Aim of the task: Without reproducing any picture, copy the records word for word.

Pixel coordinate grounding data:
════
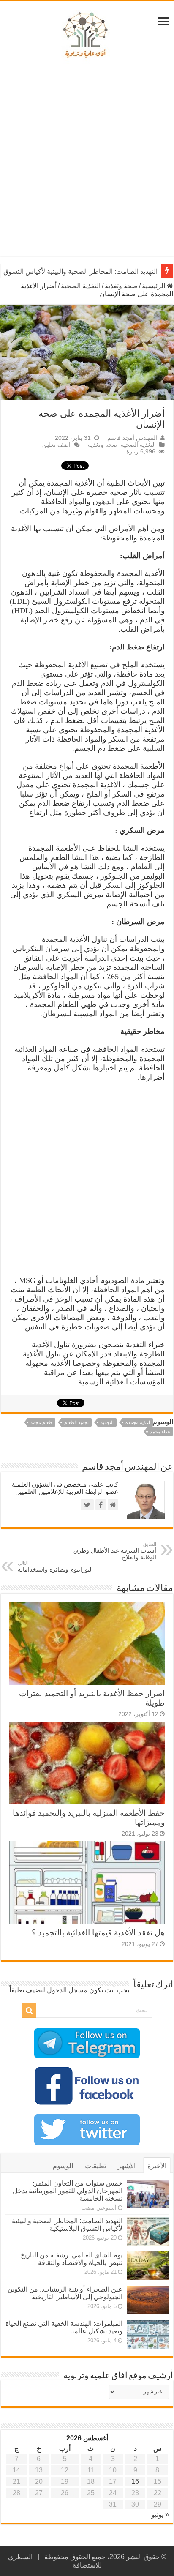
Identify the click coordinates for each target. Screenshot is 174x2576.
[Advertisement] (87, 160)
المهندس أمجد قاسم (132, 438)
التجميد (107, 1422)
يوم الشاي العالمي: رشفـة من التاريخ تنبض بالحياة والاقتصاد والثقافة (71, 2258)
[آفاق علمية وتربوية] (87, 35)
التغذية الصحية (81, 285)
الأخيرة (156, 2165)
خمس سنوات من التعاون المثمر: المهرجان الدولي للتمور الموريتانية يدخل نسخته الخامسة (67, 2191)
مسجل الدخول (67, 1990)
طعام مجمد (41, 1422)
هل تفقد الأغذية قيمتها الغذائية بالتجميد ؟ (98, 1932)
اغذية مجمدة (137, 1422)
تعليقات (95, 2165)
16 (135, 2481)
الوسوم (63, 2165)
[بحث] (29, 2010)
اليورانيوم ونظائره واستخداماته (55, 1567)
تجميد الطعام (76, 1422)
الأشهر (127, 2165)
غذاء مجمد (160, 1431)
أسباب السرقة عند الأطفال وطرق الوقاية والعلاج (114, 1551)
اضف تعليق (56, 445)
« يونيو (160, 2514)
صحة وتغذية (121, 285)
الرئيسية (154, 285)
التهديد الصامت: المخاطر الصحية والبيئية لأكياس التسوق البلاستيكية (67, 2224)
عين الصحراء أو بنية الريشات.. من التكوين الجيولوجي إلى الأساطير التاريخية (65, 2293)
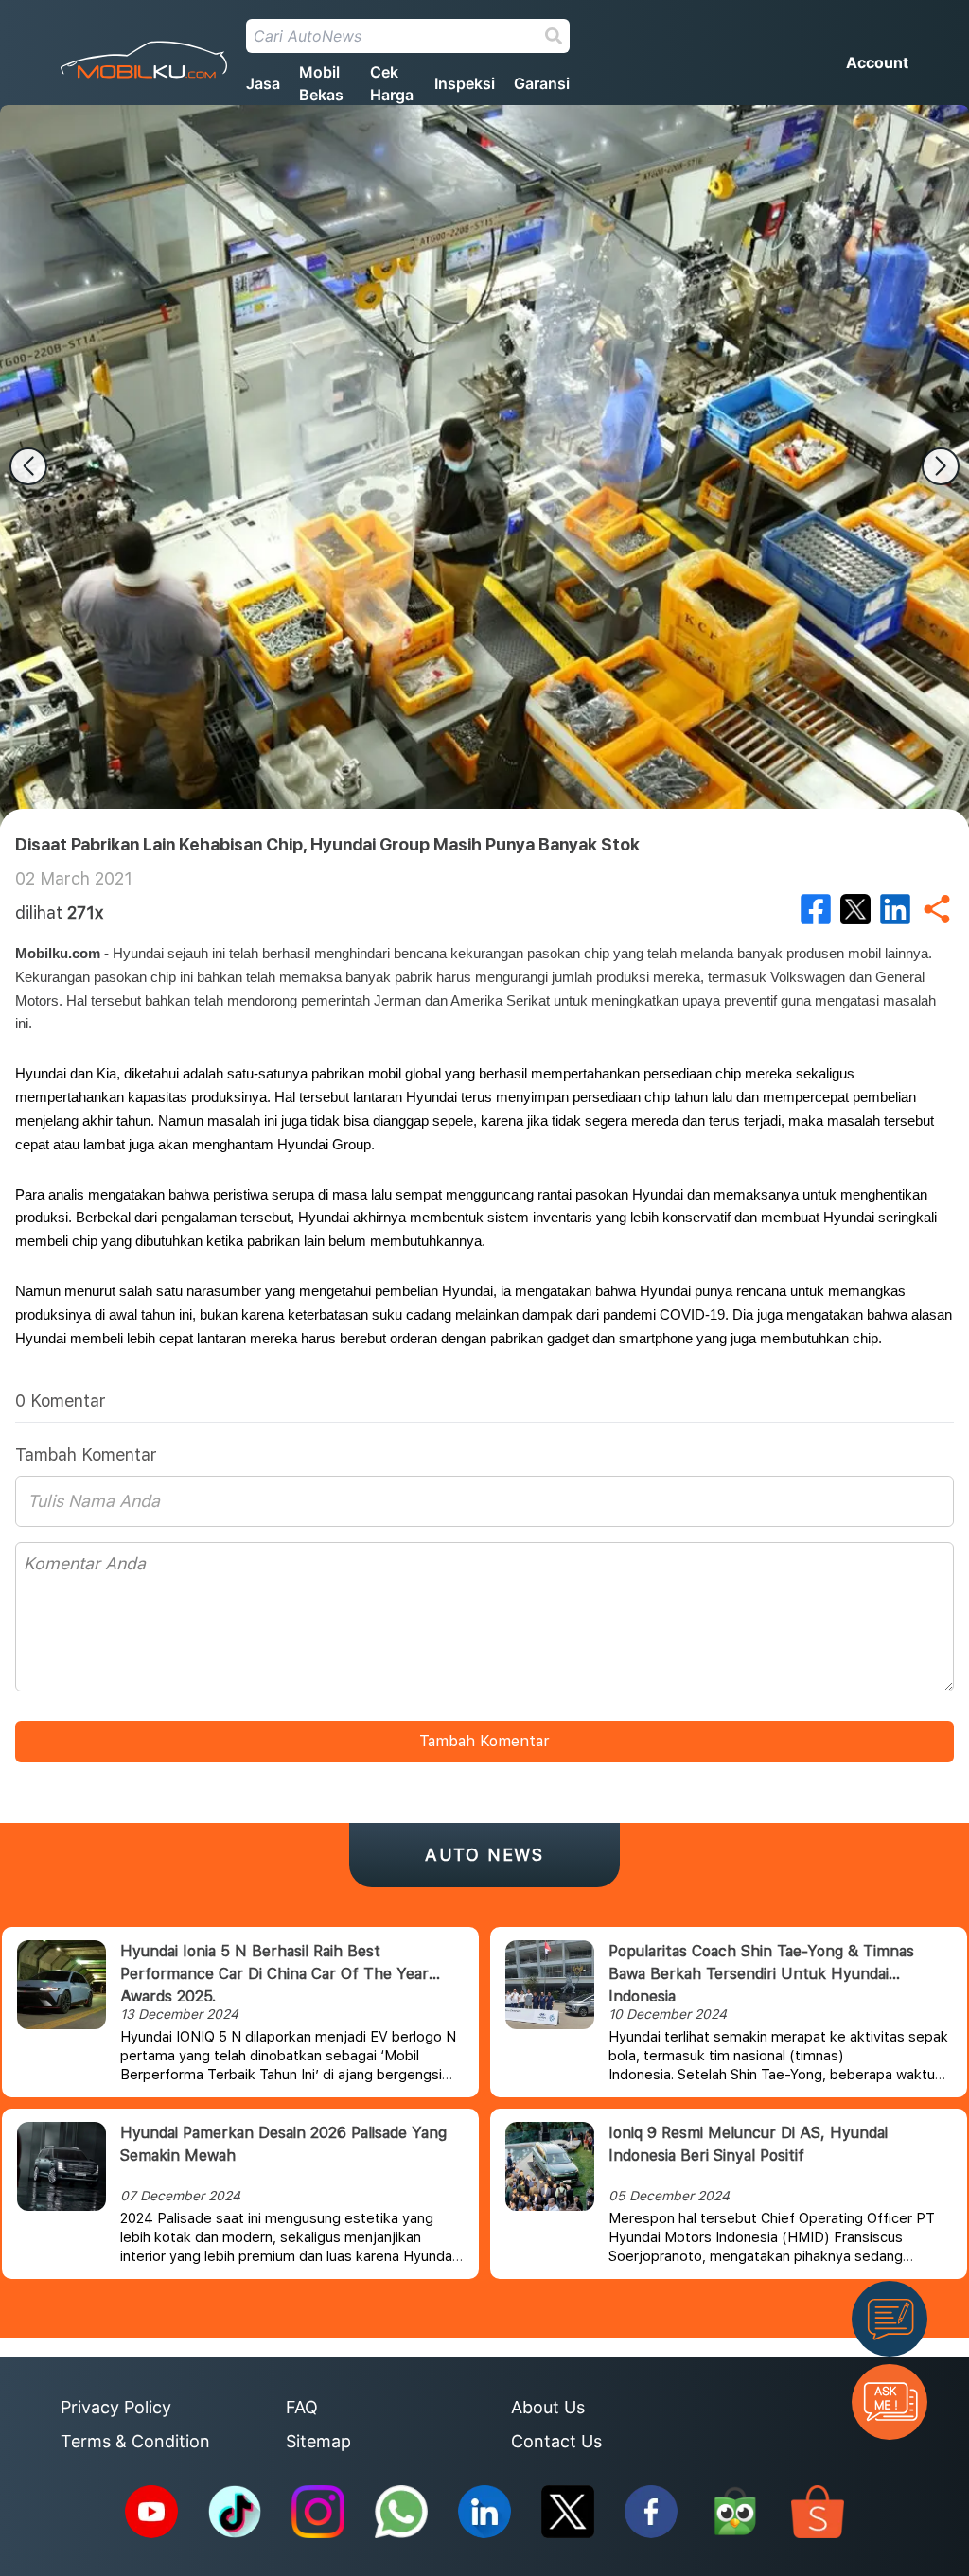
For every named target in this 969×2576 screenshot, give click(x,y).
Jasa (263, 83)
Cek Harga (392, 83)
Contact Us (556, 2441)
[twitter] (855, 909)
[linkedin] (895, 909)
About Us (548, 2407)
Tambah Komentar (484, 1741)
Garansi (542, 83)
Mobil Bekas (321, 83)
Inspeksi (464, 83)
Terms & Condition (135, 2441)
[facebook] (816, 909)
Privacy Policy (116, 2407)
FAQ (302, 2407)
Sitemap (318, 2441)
════
Result below:
Identify the click coordinates for each target. Screenshot is 174x2576.
[Advertisement] (87, 160)
المهندس أمجد قاسم (132, 438)
التجميد (107, 1422)
يوم الشاي العالمي: رشفـة من التاريخ تنبض بالحياة والاقتصاد والثقافة (71, 2258)
[آفاق علمية وتربوية] (87, 35)
التغذية الصحية (81, 285)
الأخيرة (156, 2165)
خمس سنوات من التعاون المثمر: المهرجان الدولي للتمور الموريتانية يدخل نسخته الخامسة (67, 2191)
مسجل الدخول (67, 1990)
طعام مجمد (41, 1422)
هل تفقد الأغذية قيمتها الغذائية بالتجميد ؟ (98, 1932)
اغذية مجمدة (137, 1422)
تعليقات (95, 2165)
16 (135, 2481)
الوسوم (63, 2165)
[بحث] (29, 2010)
اليورانيوم ونظائره واستخداماته (55, 1567)
تجميد الطعام (76, 1422)
الأشهر (127, 2165)
غذاء مجمد (160, 1431)
أسباب السرقة عند الأطفال وطرق الوقاية والعلاج (114, 1551)
اضف تعليق (56, 445)
« يونيو (160, 2514)
صحة وتغذية (121, 285)
الرئيسية (154, 285)
التهديد الصامت: المخاطر الصحية والبيئية لأكياس التسوق البلاستيكية (67, 2224)
عين الصحراء أو بنية الريشات.. من التكوين الجيولوجي إلى الأساطير التاريخية (65, 2293)
For every named target in this 969×2576 screenshot, give click(x,y).
Jasa (263, 83)
Cek Harga (392, 83)
Contact Us (556, 2441)
[twitter] (855, 909)
[linkedin] (895, 909)
About Us (548, 2407)
Tambah Komentar (484, 1741)
Garansi (542, 83)
Mobil Bekas (321, 83)
Inspeksi (464, 83)
Terms & Condition (135, 2441)
[facebook] (816, 909)
Privacy Policy (116, 2407)
FAQ (302, 2407)
Sitemap (318, 2441)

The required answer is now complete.